== Supplied entries ==

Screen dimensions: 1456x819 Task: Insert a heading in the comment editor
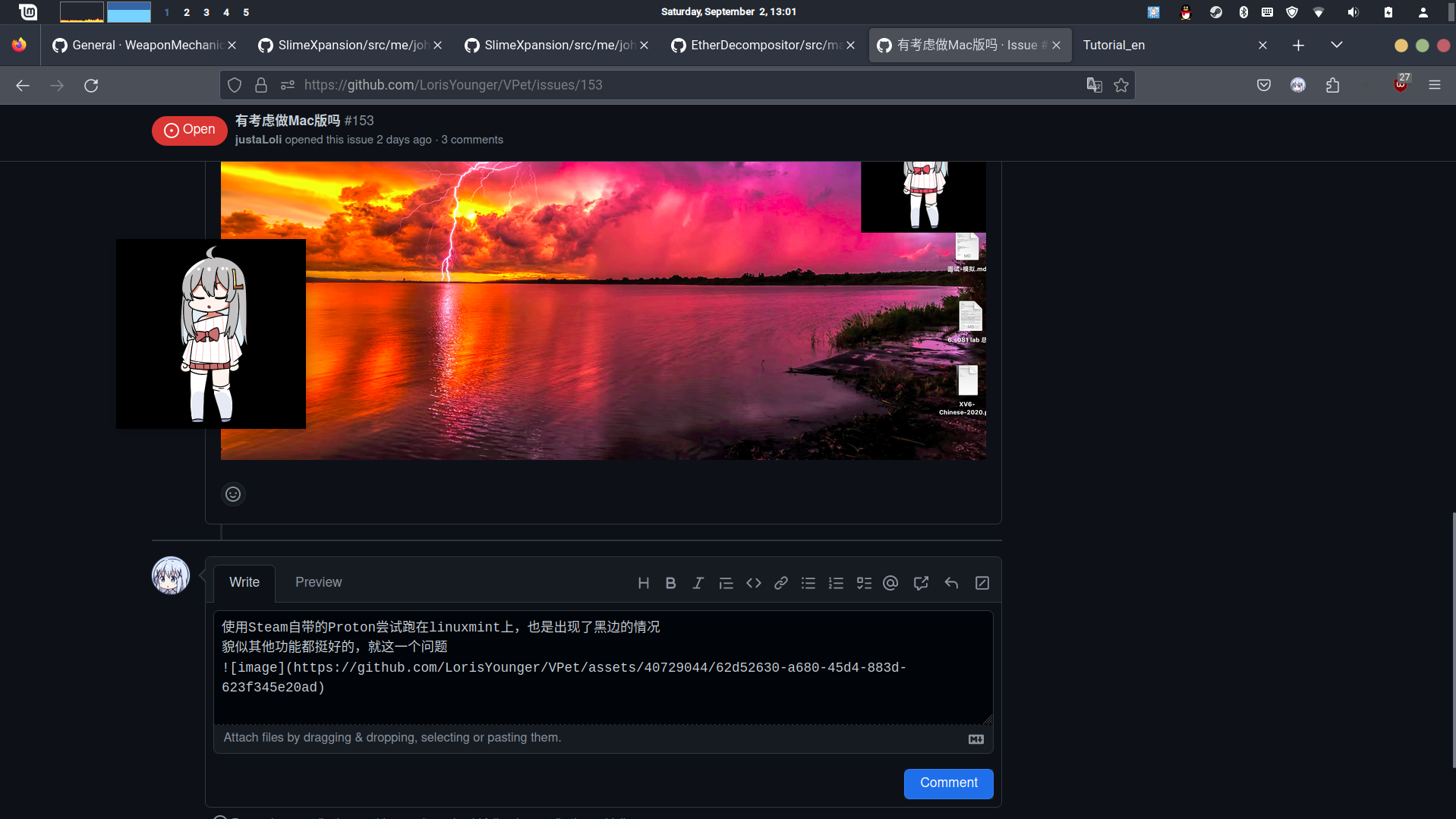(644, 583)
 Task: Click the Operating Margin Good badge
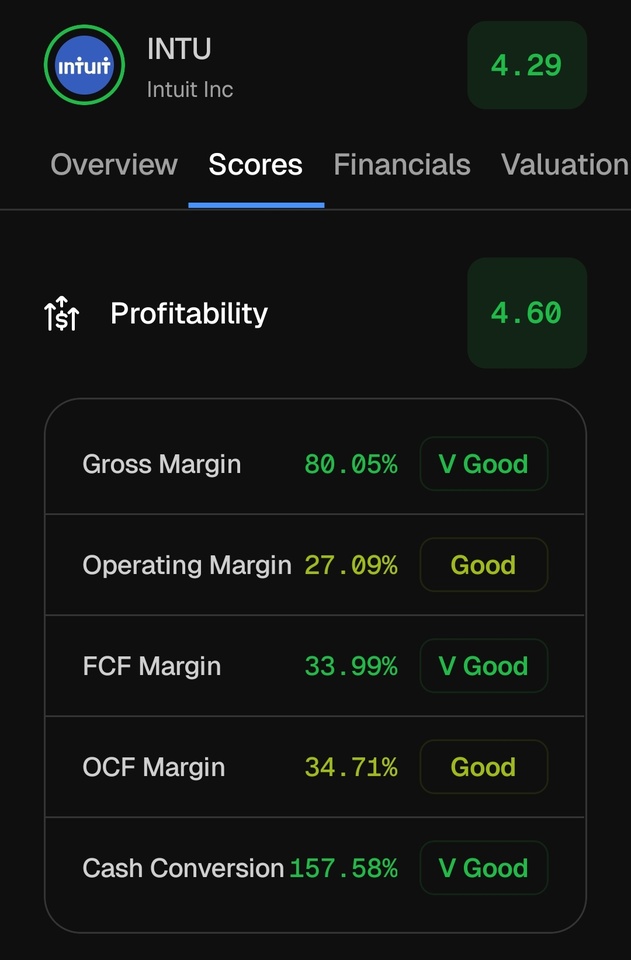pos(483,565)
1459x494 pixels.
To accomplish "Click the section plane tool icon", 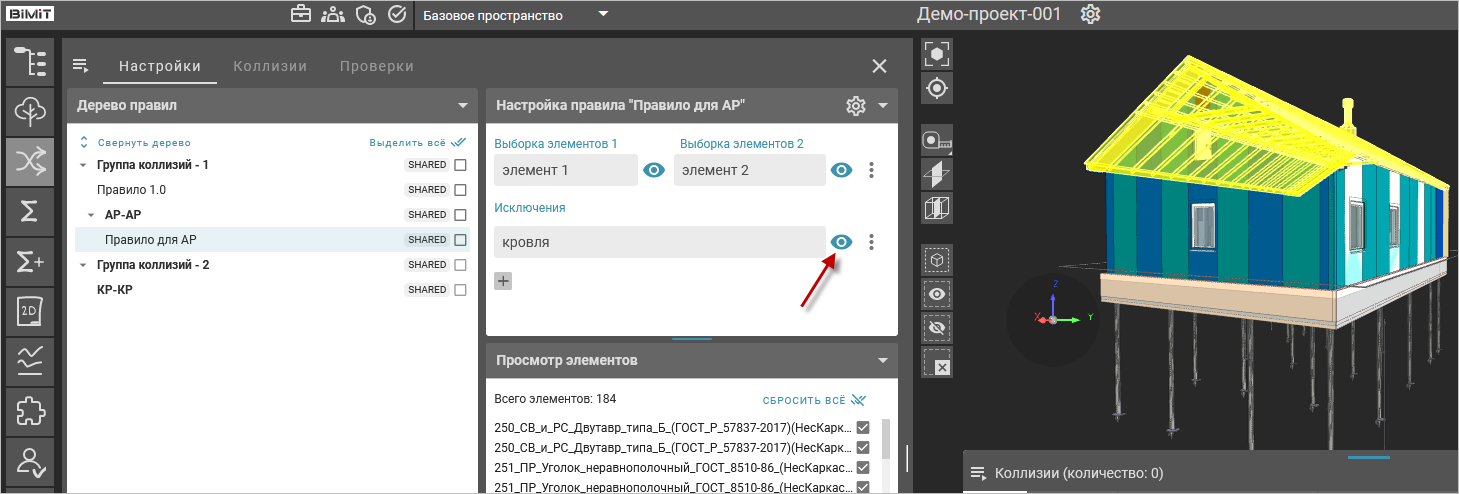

===

> _Task to complete_
Reproduce every line of the data above, keeping all its text but omitting the pictures. Scale each answer coordinate by 0.5 and round to whole numbers, with halves rounding up.

> _Output_
Screen dimensions: 1456x819 Task: Insert a heading in the comment editor
(322, 292)
 Task: Click the Operating Margin Good badge
pos(242,283)
1459x494 pixels.
To accomplish "Click the section plane tool icon", 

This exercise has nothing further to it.